* What to produce *
Once the data has been read, return all of it precisely as written.

[Items listed in a dataset]
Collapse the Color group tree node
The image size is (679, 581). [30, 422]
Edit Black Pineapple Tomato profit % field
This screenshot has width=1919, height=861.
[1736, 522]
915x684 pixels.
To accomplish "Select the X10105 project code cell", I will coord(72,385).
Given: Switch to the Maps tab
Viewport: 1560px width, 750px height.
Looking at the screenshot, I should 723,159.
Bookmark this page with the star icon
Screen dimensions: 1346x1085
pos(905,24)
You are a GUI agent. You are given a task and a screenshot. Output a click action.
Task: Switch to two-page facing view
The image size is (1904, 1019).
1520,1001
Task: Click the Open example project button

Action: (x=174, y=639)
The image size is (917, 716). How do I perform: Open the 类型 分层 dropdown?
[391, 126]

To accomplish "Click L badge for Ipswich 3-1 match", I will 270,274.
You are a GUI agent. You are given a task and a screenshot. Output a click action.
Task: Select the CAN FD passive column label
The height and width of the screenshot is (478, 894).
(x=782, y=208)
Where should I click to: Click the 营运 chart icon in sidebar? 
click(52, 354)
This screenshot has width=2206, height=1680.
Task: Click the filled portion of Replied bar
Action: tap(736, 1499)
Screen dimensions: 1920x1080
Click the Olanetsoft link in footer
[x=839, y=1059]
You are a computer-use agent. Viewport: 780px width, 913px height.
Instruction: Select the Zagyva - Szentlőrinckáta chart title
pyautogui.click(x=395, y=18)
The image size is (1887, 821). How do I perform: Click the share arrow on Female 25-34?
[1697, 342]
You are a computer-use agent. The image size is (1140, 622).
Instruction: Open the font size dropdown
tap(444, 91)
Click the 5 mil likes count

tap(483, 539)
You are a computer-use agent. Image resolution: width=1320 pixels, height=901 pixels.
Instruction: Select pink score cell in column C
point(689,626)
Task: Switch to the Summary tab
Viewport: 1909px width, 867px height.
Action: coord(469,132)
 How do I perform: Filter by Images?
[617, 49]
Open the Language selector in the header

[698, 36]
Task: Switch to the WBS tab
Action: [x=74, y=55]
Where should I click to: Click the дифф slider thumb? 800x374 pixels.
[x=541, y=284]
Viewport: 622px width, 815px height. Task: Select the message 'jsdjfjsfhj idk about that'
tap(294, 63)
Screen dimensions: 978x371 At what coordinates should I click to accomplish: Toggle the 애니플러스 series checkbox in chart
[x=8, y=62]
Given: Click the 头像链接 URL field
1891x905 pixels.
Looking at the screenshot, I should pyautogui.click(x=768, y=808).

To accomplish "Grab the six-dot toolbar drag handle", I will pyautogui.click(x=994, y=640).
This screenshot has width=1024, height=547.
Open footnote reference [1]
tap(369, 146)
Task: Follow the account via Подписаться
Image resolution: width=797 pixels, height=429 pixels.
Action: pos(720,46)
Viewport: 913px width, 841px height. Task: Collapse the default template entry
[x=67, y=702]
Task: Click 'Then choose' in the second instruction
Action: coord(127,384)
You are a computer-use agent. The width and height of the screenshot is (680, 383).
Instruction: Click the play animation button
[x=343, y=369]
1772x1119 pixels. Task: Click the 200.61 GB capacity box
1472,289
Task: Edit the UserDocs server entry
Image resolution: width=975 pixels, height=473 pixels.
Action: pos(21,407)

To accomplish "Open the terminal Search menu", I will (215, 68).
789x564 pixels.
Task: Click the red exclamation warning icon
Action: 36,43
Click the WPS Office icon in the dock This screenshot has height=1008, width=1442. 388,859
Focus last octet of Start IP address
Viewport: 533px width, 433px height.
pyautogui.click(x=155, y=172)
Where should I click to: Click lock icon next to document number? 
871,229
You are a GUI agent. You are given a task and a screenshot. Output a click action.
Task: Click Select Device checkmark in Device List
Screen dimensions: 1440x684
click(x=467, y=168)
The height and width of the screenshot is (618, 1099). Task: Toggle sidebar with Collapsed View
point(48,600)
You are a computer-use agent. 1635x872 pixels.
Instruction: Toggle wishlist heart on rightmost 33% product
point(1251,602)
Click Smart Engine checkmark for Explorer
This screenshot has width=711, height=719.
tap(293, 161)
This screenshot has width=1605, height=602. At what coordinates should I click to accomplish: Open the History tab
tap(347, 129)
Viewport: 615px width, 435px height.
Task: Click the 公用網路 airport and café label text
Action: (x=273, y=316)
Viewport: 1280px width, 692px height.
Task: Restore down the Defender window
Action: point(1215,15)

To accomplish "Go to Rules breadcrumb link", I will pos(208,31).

* Response *
Collapse the Color group tree node
The image size is (679, 581). [30, 422]
Edit Black Pineapple Tomato profit % field
This screenshot has width=1919, height=861.
[1736, 522]
915x684 pixels.
To accomplish "Select the X10105 project code cell", I will coord(72,385).
Given: Switch to the Maps tab
Viewport: 1560px width, 750px height.
Looking at the screenshot, I should 723,159.
Bookmark this page with the star icon
Screen dimensions: 1346x1085
pos(905,24)
You are a GUI agent. You are given a task and a screenshot. Output a click action.
Task: Switch to two-page facing view
The image size is (1904, 1019).
1520,1001
Task: Click the Open example project button

Action: (x=174, y=639)
The image size is (917, 716). How do I perform: Open the 类型 分层 dropdown?
[391, 126]

To accomplish "Click L badge for Ipswich 3-1 match", I will 270,274.
You are a GUI agent. You are given a task and a screenshot. Output a click action.
Task: Select the CAN FD passive column label
The height and width of the screenshot is (478, 894).
(x=782, y=208)
Where should I click to: Click the 营运 chart icon in sidebar? 
click(52, 354)
This screenshot has width=2206, height=1680.
Task: Click the filled portion of Replied bar
Action: tap(736, 1499)
Screen dimensions: 1920x1080
Click the Olanetsoft link in footer
[x=839, y=1059]
You are a computer-use agent. Viewport: 780px width, 913px height.
Instruction: Select the Zagyva - Szentlőrinckáta chart title
pyautogui.click(x=395, y=18)
The image size is (1887, 821). How do I perform: Click the share arrow on Female 25-34?
[1697, 342]
You are a computer-use agent. The image size is (1140, 622).
Instruction: Open the font size dropdown
tap(444, 91)
Click the 5 mil likes count

tap(483, 539)
You are a computer-use agent. Image resolution: width=1320 pixels, height=901 pixels.
Instruction: Select pink score cell in column C
point(689,626)
Task: Switch to the Summary tab
Viewport: 1909px width, 867px height.
Action: coord(469,132)
 How do I perform: Filter by Images?
[617, 49]
Open the Language selector in the header

[698, 36]
Task: Switch to the WBS tab
Action: [x=74, y=55]
Where should I click to: Click the дифф slider thumb? 800x374 pixels.
[x=541, y=284]
Viewport: 622px width, 815px height. Task: Select the message 'jsdjfjsfhj idk about that'
tap(294, 63)
Screen dimensions: 978x371 At what coordinates should I click to accomplish: Toggle the 애니플러스 series checkbox in chart
[x=8, y=62]
Given: Click the 头像链接 URL field
1891x905 pixels.
Looking at the screenshot, I should pyautogui.click(x=768, y=808).

To accomplish "Grab the six-dot toolbar drag handle", I will pyautogui.click(x=994, y=640).
This screenshot has width=1024, height=547.
Open footnote reference [1]
tap(369, 146)
Task: Follow the account via Подписаться
Image resolution: width=797 pixels, height=429 pixels.
Action: pos(720,46)
Viewport: 913px width, 841px height. Task: Collapse the default template entry
[x=67, y=702]
Task: Click 'Then choose' in the second instruction
Action: coord(127,384)
You are a computer-use agent. The width and height of the screenshot is (680, 383).
Instruction: Click the play animation button
[x=343, y=369]
1772x1119 pixels. Task: Click the 200.61 GB capacity box
1472,289
Task: Edit the UserDocs server entry
Image resolution: width=975 pixels, height=473 pixels.
Action: pos(21,407)

To accomplish "Open the terminal Search menu", I will (215, 68).
789x564 pixels.
Task: Click the red exclamation warning icon
Action: 36,43
Click the WPS Office icon in the dock This screenshot has height=1008, width=1442. 388,859
Focus last octet of Start IP address
Viewport: 533px width, 433px height.
pyautogui.click(x=155, y=172)
Where should I click to: Click lock icon next to document number? 
871,229
You are a GUI agent. You are given a task and a screenshot. Output a click action.
Task: Click Select Device checkmark in Device List
Screen dimensions: 1440x684
click(x=467, y=168)
The height and width of the screenshot is (618, 1099). Task: Toggle sidebar with Collapsed View
point(48,600)
You are a computer-use agent. 1635x872 pixels.
Instruction: Toggle wishlist heart on rightmost 33% product
point(1251,602)
Click Smart Engine checkmark for Explorer
This screenshot has width=711, height=719.
tap(293, 161)
This screenshot has width=1605, height=602. At what coordinates should I click to accomplish: Open the History tab
tap(347, 129)
Viewport: 615px width, 435px height.
Task: Click the 公用網路 airport and café label text
Action: (x=273, y=316)
Viewport: 1280px width, 692px height.
Task: Restore down the Defender window
Action: point(1215,15)

To accomplish "Go to Rules breadcrumb link", I will pos(208,31).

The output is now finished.